(WHAT IS BEING ASKED)
Out of the listing below, copy every line that carries the string "computer".

(GIVEN DATA)

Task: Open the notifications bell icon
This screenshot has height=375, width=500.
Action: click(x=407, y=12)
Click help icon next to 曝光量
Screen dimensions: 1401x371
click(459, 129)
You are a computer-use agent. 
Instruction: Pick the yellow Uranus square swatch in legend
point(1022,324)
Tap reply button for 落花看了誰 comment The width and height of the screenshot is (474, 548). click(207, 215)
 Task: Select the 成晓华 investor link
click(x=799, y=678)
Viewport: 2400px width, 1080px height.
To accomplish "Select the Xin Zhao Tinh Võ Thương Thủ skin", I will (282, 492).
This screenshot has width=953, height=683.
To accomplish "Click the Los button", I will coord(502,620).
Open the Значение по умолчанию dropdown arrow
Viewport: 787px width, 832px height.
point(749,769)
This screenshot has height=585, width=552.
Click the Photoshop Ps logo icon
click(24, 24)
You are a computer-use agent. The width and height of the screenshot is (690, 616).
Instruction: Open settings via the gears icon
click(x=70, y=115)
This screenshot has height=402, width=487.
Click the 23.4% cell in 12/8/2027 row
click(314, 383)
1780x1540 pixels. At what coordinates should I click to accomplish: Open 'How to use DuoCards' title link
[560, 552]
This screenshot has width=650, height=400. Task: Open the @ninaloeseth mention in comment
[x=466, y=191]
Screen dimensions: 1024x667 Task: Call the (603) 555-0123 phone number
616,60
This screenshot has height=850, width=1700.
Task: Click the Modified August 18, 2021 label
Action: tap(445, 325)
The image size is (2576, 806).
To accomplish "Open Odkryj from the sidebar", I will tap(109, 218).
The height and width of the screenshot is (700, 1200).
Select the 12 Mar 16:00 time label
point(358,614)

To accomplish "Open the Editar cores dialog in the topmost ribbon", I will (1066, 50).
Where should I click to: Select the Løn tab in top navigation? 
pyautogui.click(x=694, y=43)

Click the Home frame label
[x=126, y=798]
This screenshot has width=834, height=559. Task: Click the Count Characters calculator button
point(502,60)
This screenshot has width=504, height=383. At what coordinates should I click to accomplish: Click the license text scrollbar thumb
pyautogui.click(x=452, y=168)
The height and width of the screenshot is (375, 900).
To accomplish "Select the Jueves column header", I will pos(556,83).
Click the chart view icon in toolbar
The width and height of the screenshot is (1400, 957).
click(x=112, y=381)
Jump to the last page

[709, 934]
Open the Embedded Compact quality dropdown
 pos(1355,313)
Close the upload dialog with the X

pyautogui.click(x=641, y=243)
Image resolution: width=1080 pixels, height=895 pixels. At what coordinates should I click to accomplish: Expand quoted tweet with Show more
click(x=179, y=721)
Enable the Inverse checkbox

(RESPONSE TO THIS TASK)
You are a computer-use agent. 
You are a computer-use agent. The width and height of the screenshot is (690, 616).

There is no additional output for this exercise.